Based on the analysis of the results of the four psychological health indicators, we found that a high proportion of thyroid cancer patients had psychological symptoms during the peak period of COVID-19 epidemic when the curve of diagnosed infection was at its steepest zone. We found independent factors relevant to insomnia, anxiety, depression, and PTSS, so patients at higher risk for psychological problems could be identified earlier and more accurately in the future. Screening for psychological health status and identifying thyroid cancer patients with higher levels of psychological health problems is necessary for the prevention and control of the COVID-19 outbreak. Patient education about their diseases needs to be strengthened, and media information also needs to be filtered for true and accurate news. In addition to public health interventions already in place [39], psychological interventions should also be included in the response to the epidemic. There is a need to provide psychological counseling services to support normal people and patients cope with stress and anxiety.

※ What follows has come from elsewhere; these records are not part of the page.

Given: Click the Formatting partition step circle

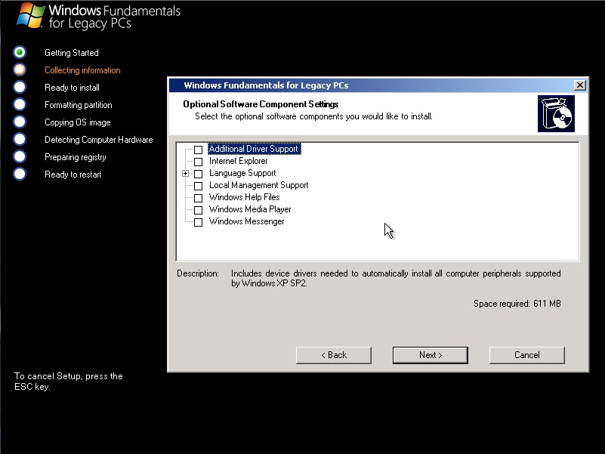Looking at the screenshot, I should (19, 105).
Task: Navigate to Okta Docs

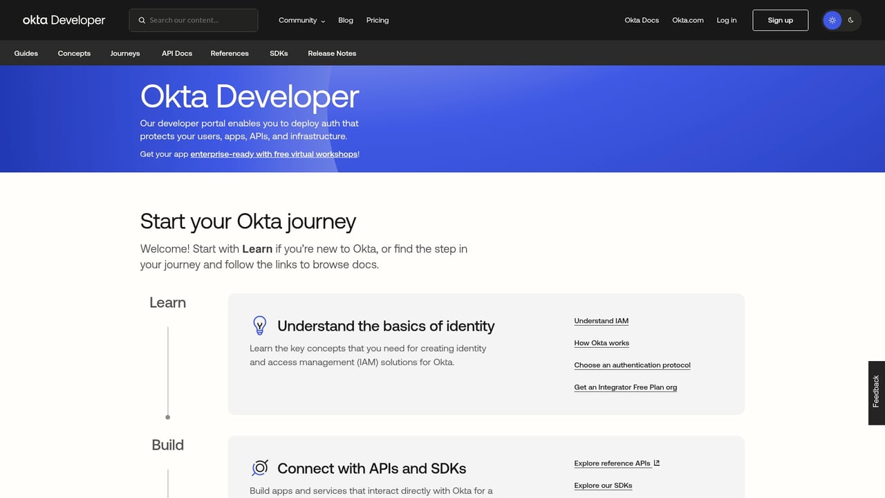Action: click(x=641, y=20)
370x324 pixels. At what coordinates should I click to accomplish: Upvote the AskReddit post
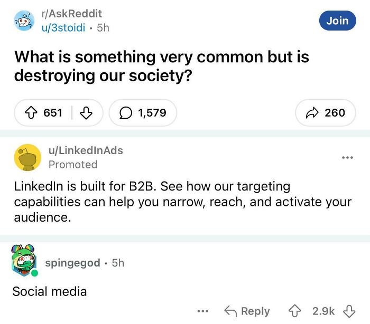pos(31,112)
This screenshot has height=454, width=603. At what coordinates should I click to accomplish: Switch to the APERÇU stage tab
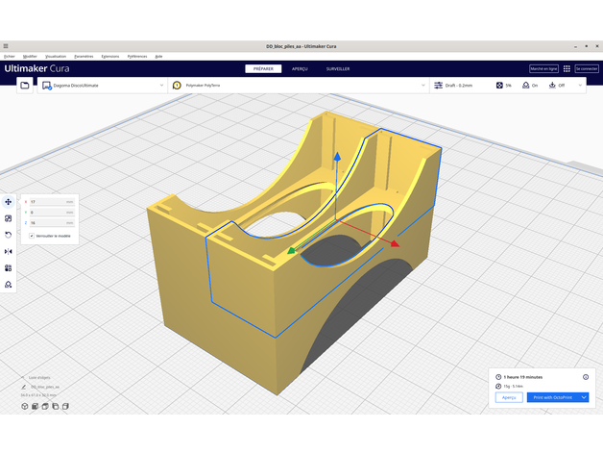(300, 69)
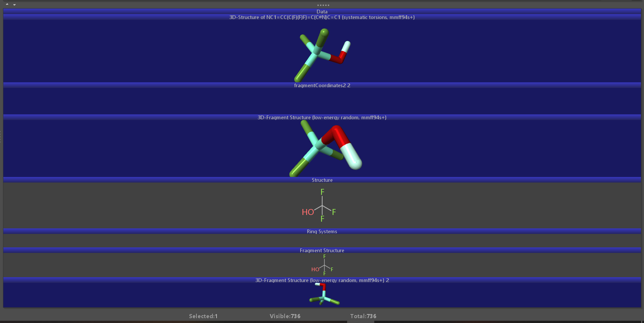Click the small 2D drawing under Fragment Structure
The image size is (644, 323).
[323, 266]
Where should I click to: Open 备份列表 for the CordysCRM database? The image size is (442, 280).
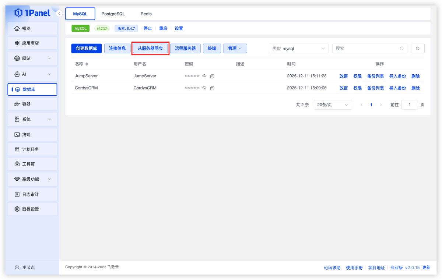pyautogui.click(x=375, y=88)
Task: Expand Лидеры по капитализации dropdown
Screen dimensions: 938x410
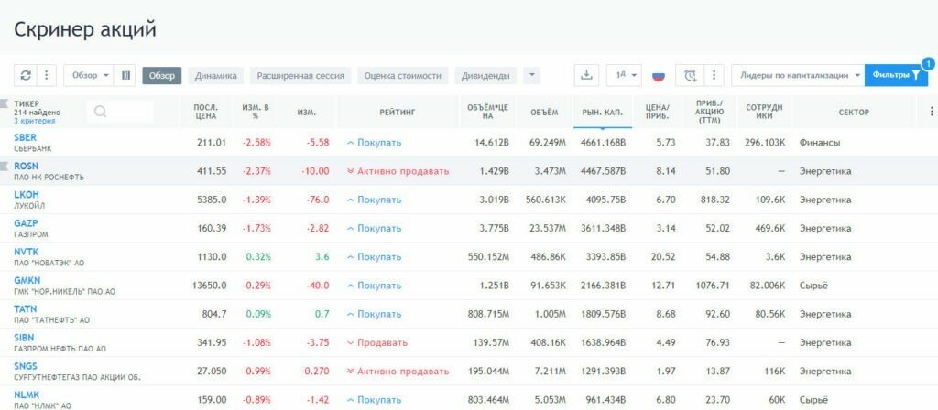Action: click(x=797, y=75)
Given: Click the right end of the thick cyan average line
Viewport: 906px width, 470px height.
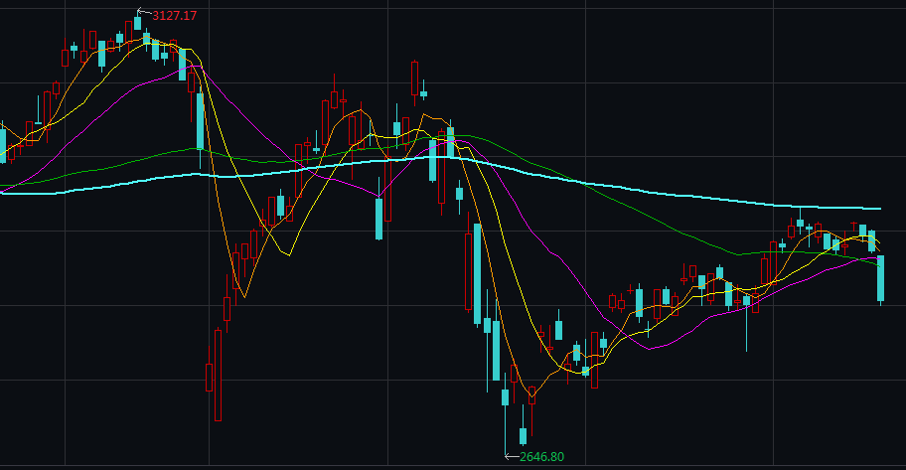Looking at the screenshot, I should click(879, 209).
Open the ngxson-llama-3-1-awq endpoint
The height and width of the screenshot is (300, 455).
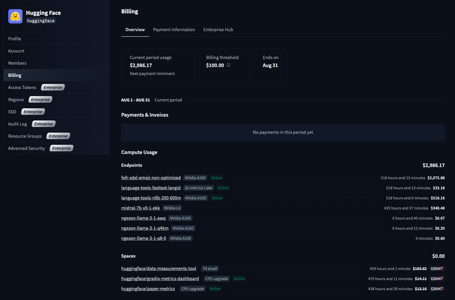143,218
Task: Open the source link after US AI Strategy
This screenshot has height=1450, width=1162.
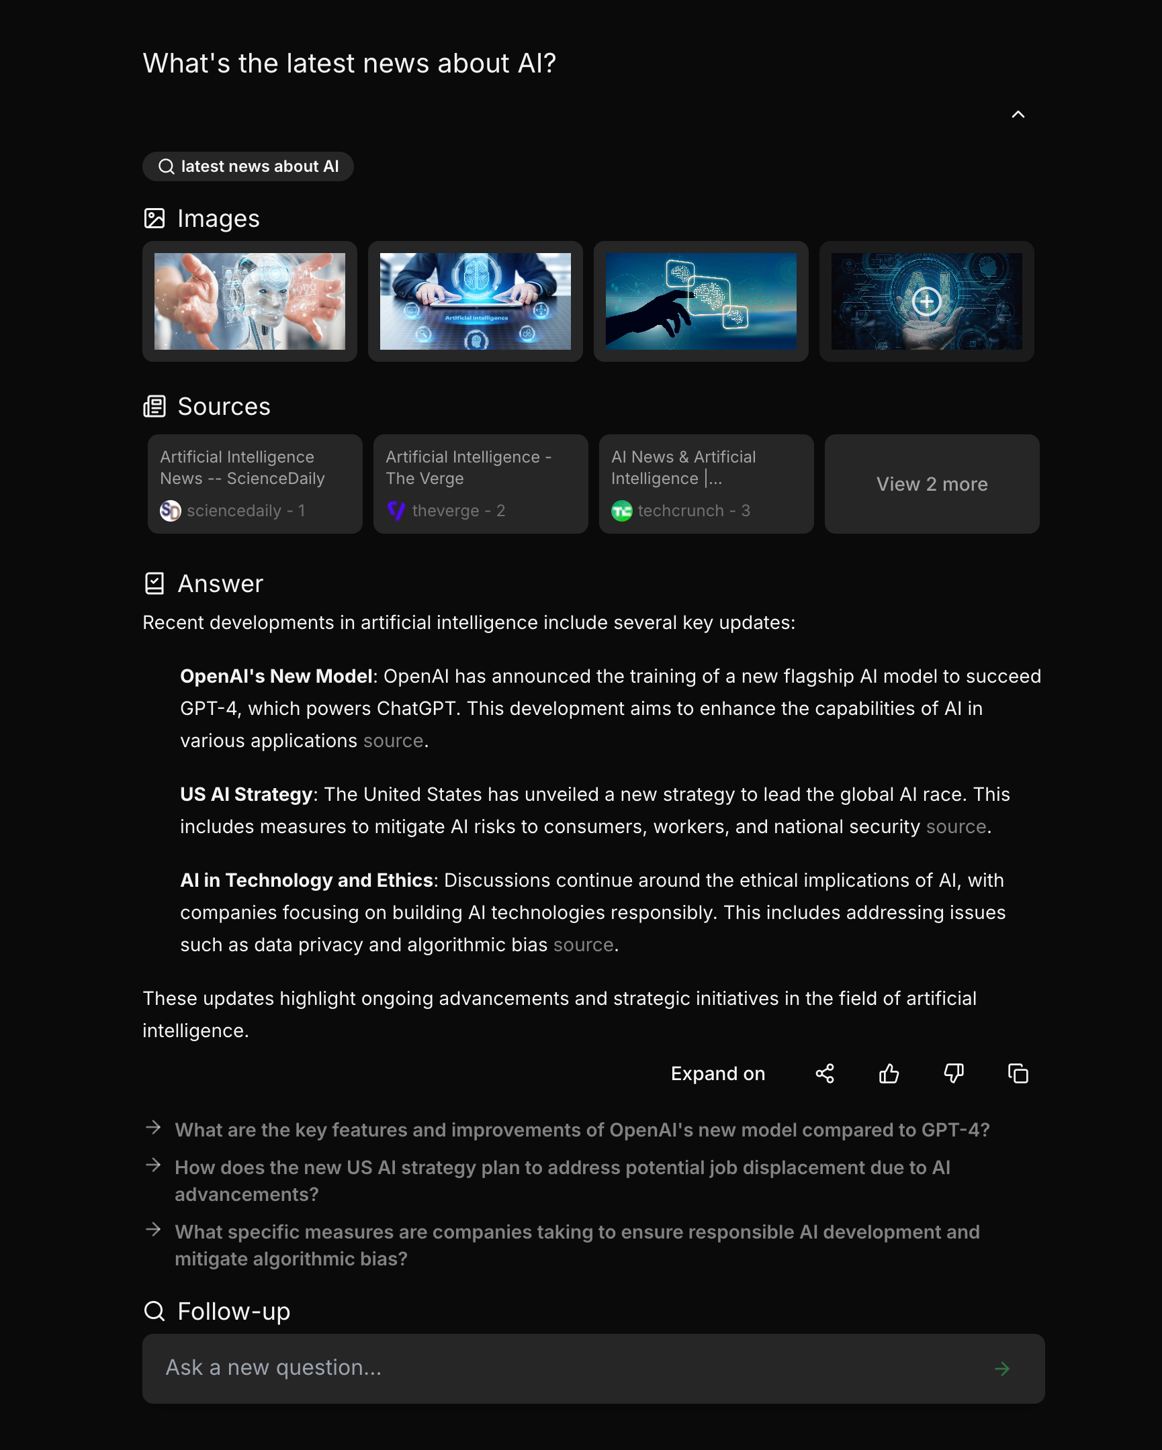Action: pyautogui.click(x=956, y=827)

Since most participants of our study were from areas near Beijing, far from Wuhan, the epicenter of COVID-19, compared to the Wuhan population, the non-Wuhan population in our study represents a more general population, which is more useful for drawing generalizable conclusions and for specifying subsequent patient management plans.

There are several limitations to this study that should be mentioned. First, the cross-sectional design meant that we were unable to determine causality between the independent and dependent variables, and thus, a longitudinal cohort study may be needed to further investigate psychological health issues in patients with thyroid cancer. Second, there was a lack of specific comparative data to draw direct conclusions. Additionally, the methodology of soliciting questionnaire responses online excluded patients who did not participate in social media. In addition, since this was a single-institution study and most patients have a higher education level and higher annual family income, a larger sample size may be needed to improve representativeness and to generalize to other populations. Finally, psychological symptoms were assessed through self-report questionnaires. We recommend clinical interviews performed by psychiatrists to evaluate the impact of other psychological and personality aspects on psychological symptoms in future studies.

Nevertheless, to our knowledge, this study is the first to describe the psychological status and explore the influence of different factors on the occurrence of psychological health problems in patients with thyroid cancer during COVID-19, filling a knowledge gap in this area and providing reliable recommendations to meet the psychological needs of patients and maintain their mental health.